No estoy diciendo que la responsabilidad del desastre actual haya que buscarla en estos pequeños propietarios, ni mucho menos. Antes bien, creo que estas actitudes, esta doblez, son efecto antes que causa de lo que viene sucediendo en el mercado de la vivienda. Las responsabilidades están, evidentemente, en aquellos que, a pequeña o gran escala, han convertido el derecho a la vivienda en un casino de grandes y rápidos beneficios.

El dinero busca siempre un sitio caliente y seguro donde acomodarse, y se me ocurren pocas formas de inversión que aseguren revalorizaciones anuales del capital invertido de entre un 15% y un 20%, como ha ocurrido en años anteriores. De hecho, la publicidad de muchas inmobiliarias habla ya, de forma transparente y desacomplejada, no de oportunidades para vivir, sino de oportunidades para invertir.

Tal desmesura, cuyos damnificados somos la gran mayoría, ha acabado por crear una nueva unidad de medida monetaria: el salario obrero. A la manera de lo que hacía Miguel Espinosa (cuya actual recuperación editorial no puede ser más oportuna) en La fea burguesía, calculando los precios de los artículos de lujo en salarios obreros, también hoy oímos, referido al monto de una hipoteca, eso de "hay que dedicar siete salarios anuales para pagarla", o "hay que dedicar el sueldo de doce años para comprar un piso".

La querencia informativa por encontrar referencias familiares para la mejor comprensión de un fenómeno (ya sea medir el alcance de un incendio en campos de fútbol antes que en hectáreas, o comparar el número de muertos por cualquier calamidad con el de habitantes de una ciudad conocida) ha conseguido, mediante la conversión de los precios de la vivienda en salarios equivalentes, situarnos mejor en la dimensión social del problema.

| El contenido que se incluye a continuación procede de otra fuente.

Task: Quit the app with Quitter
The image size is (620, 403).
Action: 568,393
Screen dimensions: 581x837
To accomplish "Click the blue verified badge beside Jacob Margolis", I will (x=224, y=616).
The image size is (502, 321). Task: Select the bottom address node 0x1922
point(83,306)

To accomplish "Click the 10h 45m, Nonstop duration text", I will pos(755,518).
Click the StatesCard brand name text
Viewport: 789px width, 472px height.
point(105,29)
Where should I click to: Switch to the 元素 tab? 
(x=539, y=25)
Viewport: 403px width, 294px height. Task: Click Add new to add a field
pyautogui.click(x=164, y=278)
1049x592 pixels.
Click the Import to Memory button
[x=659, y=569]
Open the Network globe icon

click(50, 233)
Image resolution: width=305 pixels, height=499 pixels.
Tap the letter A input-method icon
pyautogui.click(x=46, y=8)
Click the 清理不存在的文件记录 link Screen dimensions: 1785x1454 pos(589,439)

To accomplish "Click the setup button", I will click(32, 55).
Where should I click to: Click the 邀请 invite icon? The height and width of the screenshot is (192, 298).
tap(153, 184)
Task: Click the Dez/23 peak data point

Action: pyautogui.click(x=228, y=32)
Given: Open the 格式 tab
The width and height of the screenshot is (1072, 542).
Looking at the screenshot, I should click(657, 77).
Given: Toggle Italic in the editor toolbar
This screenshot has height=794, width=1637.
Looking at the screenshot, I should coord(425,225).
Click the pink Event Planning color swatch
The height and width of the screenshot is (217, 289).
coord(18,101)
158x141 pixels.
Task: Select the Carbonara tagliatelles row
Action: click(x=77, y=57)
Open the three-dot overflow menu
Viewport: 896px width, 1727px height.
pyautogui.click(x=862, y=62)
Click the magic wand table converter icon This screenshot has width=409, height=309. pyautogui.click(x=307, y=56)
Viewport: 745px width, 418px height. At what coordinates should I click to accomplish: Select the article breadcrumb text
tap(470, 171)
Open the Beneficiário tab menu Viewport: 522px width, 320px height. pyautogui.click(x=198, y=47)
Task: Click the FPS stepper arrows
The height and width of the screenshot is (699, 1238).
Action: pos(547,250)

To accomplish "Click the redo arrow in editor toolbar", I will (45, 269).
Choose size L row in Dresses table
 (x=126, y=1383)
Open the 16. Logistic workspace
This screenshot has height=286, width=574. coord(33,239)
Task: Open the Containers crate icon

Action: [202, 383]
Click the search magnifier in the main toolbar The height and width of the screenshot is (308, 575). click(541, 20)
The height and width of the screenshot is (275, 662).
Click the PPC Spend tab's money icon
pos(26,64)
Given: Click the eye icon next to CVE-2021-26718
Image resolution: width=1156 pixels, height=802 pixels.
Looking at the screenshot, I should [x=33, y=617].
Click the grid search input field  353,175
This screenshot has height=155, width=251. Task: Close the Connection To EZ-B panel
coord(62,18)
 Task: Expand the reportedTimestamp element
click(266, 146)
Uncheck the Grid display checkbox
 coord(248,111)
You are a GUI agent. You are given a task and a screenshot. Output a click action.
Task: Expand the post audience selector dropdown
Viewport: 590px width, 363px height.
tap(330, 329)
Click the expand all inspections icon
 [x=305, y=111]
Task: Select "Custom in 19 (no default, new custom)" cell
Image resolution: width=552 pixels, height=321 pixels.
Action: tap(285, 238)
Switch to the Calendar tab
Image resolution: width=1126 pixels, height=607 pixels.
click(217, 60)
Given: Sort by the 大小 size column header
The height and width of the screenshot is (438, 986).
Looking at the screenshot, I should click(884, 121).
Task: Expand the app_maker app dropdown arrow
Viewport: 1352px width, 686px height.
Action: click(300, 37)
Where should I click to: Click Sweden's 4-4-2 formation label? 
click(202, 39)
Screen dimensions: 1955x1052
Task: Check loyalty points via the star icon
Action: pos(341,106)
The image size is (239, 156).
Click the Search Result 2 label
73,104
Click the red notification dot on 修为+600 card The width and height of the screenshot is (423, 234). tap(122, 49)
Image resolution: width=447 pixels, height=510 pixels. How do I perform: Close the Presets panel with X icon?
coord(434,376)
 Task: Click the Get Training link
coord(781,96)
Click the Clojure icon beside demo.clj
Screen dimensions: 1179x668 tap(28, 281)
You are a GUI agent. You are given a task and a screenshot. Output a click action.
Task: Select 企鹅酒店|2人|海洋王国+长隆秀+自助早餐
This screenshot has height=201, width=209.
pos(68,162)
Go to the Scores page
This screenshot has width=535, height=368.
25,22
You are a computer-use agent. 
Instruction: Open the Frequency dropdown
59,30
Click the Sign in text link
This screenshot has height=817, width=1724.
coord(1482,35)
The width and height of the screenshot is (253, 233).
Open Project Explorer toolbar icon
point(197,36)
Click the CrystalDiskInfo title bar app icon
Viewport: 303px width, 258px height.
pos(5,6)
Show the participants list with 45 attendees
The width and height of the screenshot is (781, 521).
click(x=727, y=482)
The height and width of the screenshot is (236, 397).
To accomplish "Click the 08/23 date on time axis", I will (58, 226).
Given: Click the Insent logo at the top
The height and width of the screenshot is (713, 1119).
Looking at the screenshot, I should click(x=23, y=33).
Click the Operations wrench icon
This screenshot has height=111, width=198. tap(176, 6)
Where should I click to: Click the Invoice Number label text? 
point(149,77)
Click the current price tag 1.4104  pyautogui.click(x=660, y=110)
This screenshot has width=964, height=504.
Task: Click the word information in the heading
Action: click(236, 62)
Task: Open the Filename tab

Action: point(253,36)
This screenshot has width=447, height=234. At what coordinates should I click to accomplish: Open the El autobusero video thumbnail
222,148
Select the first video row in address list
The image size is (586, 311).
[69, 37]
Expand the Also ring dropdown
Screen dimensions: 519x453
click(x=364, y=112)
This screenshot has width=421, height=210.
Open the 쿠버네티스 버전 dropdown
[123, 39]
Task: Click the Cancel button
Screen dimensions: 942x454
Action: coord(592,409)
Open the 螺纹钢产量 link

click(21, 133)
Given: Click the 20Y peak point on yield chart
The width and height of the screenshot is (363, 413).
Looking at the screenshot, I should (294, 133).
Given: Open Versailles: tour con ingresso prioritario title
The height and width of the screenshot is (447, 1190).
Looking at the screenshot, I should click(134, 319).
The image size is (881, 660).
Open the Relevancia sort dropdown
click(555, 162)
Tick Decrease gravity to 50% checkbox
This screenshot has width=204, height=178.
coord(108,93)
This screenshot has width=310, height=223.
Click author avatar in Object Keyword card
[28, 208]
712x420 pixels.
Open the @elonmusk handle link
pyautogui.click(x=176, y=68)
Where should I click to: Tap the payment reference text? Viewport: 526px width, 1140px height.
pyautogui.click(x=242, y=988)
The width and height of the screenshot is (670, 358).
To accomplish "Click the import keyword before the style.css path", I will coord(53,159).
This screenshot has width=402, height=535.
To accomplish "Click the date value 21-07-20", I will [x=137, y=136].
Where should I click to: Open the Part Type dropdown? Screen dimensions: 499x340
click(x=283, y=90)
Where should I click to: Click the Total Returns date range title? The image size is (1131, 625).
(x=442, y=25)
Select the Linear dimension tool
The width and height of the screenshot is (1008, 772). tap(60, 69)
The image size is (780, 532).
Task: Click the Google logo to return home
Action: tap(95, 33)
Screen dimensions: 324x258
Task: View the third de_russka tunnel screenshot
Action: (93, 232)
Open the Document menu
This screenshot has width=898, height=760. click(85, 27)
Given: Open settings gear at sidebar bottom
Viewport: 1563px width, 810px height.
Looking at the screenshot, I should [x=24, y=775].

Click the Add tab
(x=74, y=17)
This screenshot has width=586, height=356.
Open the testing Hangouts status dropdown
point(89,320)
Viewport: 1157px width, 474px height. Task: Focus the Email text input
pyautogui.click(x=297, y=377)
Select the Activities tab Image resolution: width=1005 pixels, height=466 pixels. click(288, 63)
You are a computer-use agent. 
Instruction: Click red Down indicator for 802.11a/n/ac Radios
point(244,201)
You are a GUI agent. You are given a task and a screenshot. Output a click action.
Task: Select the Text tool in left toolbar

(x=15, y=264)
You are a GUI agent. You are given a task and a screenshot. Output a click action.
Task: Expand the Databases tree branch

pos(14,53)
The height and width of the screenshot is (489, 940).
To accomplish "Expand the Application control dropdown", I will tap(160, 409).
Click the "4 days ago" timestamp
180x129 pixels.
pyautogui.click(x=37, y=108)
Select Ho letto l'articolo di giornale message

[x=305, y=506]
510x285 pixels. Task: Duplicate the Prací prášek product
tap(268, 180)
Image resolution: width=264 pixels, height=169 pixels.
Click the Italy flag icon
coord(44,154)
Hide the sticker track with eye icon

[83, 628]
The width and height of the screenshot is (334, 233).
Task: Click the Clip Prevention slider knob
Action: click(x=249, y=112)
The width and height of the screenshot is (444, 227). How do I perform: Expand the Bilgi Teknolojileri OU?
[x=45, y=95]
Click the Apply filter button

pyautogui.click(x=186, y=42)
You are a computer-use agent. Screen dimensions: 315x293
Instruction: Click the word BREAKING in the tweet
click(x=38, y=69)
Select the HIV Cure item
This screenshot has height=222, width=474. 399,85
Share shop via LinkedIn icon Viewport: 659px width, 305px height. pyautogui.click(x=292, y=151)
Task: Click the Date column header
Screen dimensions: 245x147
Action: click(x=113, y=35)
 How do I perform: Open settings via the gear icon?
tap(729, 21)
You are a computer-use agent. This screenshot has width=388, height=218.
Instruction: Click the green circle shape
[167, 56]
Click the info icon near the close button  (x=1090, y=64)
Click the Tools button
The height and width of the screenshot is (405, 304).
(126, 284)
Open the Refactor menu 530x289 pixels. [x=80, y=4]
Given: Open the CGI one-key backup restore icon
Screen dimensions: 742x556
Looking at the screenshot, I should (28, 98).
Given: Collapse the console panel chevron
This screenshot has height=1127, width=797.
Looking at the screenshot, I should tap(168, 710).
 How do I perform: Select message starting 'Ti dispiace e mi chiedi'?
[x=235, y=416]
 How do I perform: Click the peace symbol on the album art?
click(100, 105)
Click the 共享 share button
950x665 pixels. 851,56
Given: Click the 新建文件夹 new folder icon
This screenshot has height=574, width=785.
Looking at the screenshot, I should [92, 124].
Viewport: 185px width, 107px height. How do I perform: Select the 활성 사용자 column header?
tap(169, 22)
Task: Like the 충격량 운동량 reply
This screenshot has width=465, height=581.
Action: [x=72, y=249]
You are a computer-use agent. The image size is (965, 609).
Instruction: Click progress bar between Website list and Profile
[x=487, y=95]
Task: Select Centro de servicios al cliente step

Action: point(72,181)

¿Cómo nos sentiríamos si esas inmobiliarias que apelan a nuestros sueños hechos realidad, o esos nuevos productos hipotecarios que encubren la usura con todo tipo de facilidades, empleasen en sus publicidades esta nueva unidad de medida? "La casa de sus sueños por sólo doscientos cincuenta sueldos". "Le ofrecemos una simpática hipoteca a cambio de su sueldo íntegro de los próximos quince años". No lo descarten. Lo imposible es posible.

Isaac Rosa es escritor. Su última novela es El vano ayer (Seix Barral).